▶ BRANO PROPOSTO:
# # #

Come hai creato il tuo marchio di moda ecosostenibile, Amorilla?

«Per me è stato un grande passo. La prima linea di moda si avvale dell’opera di artigiani indiani non in regime di sfruttamento. I tessuti sono al 100% naturali, stampati con una tecnica indiana che prevede l’uso di stampi di legno intagliati a mano. Per la seconda collezione mi sono rivolta a sarte italiane con tessuti naturali filati a Como. Le mie collezioni fatte di pochi capi, nascono quando scopro dei tessuti particolari, dei colori, tecniche di tessitura di cui mi innamoro. Da qui il nome del brand, Amorilla. Probabilmente se fossi rimasta in Italia non mi sarei imbarcata in un progetto simile, troppi lacci e lacciuoli burocratici, in America tutto è più immediato».

Camilla, come sei diventata green influencer?

«Ho studiato al Politecnico di Milano e per cinque anni ho lavorato come graphic designer, facevo la stagista e nessuno mi pagava. Allora me ne sono tornata a Verona, la mia città dove ho iniziato a lavorare come free lance finalmente retribuita. Nel frattempo mi sono sposata, è nato il primo figlio e mio marito che lavora per un’azienda alimentare, ha avuto il trasferimento negli USA, a New York. Entrambi amiamo viaggiare, e ho accolto la nuova esperienza con entusiasmo. La nostra nuova vita negli States è partita con la nascita della nostra seconda figlia. Bellissimo, ma certo per me con due bimbi piccoli è stato praticamente impossibile inserirmi nel competitivo mondo del lavoro americano, dove il part time non esiste e nella grafica, si lavora a chiamata».

Quindi, con il lavoro eri ferma?

«Con un bambino di due anni e una bambina di pochi mesi non riuscivo a inserirmi. Così ho pensato che dovevo trovare un lavoro su misura per me. Occupandomi di grafica e comunicazione, ero sempre stata attratta dal web e avevo già iniziato a pubblicare dei video sulla mia vita a New York, tanto per prendere le misure… Quindi mi sono resa conto che su YouTube Italia, sulle tematiche green a cui io ero già molto interessata, c’era sostanzialmente il vuoto. Allora, mi sono buttata».

# # #

▶ ESTRATTI DELL'ELENCO:

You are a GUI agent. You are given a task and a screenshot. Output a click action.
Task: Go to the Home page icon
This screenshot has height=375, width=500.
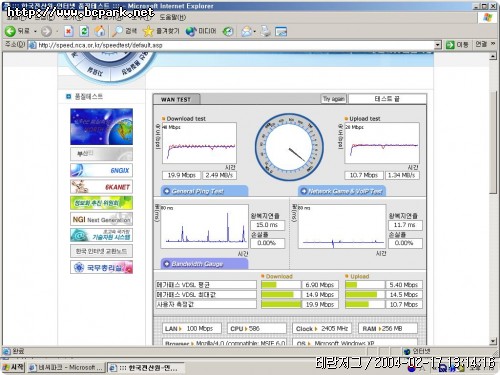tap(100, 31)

# # #

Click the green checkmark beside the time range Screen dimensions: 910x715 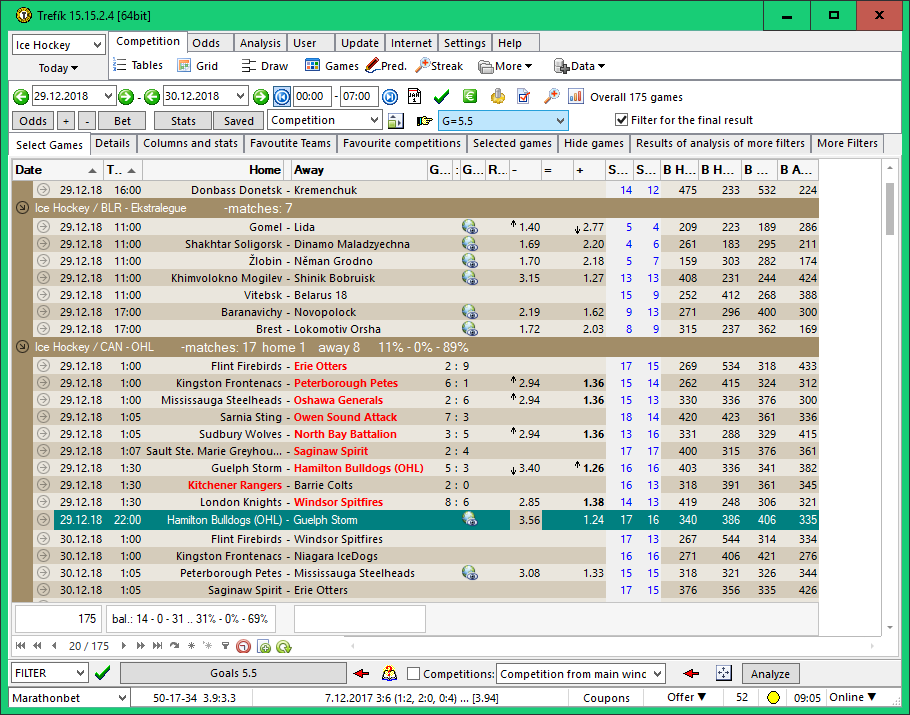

# # #

▶ CONSEGNE DELL'ESERCIZIO:
1) Indichi se le seguenti affermazioni concordano con l'intervista a Camilla, rispondendo sì o no e citando testualmente le parole decisive: (a) i tessuti della prima linea sono stampati con stampi di legno intagliati a mano; (b) per la seconda collezione Camilla si è rivolta ad artigiani indiani; (c) il marito di Camilla lavora per un'azienda di grafica.
2) Prosegua l'intervista a Camilla a partire dall'ultima risposta riportata.
L'elenco proviene da una fonte diversa rispetto all'intervista a Camilla.

▶ RISULTATI DELL'ESERCIZIO:
1)
(a) Sì: «stampati con una tecnica indiana che prevede l’uso di stampi di legno intagliati a mano».
(b) No: «Per la seconda collezione mi sono rivolta a sarte italiane con tessuti naturali filati a Como».
(c) No: «mio marito che lavora per un’azienda alimentare».

2)
Perché ti rivolgi solo a un pubblico italiano?

«Allora non mi sarei mai messa a parlare in inglese. Non volevo mettere a rischio un progetto, farmi sconfiggere per un problema di lingua. Intanto, la mia community è cresciuta: giovani tra i 25 e i 35 anni, soprattutto donne. L’anno scorso ho iniziato a collaborare con una persona, un manager che si occupa di gestire i clienti, tutti brand certificati di cui verifico io stessa il valore ecosostenibile».

Con il Coronavirus ti sei trasferita in Florida. Anche il tuo lavoro è cambiato?

«A causa del Covid ho dovuto sospendere la produzione di nuove collezioni: purtroppo non potendo viaggiare è difficile mettere in piedi la filiera con l’estero. Per ora lavoro con altri brand certificati. Il mio sogno oltre a quello realizzato della linea di moda, sarebbe quello di creare un negozio di e-commerce in cui trovare tutti prodotti sostenibili».

Pensi di tornare a vivere in Italia?

«Io amo l’America perché ti permette di realizzare le idee e chi ha idee viene apprezzato. In Italia c’è una tendenza inesorabile al giudizio, anche per chi semplicemente vuole cambiare lavoro. È tutto molto più complesso. Un ritorno in Italia è nei nostri progetti, per l’istruzione completa dei nostri figli: io e mio marito non ci fossilizziamo, amiamo cambiare le coordinate della nostra vita. In ogni caso, per me c’è sempre l’altra casa: il web».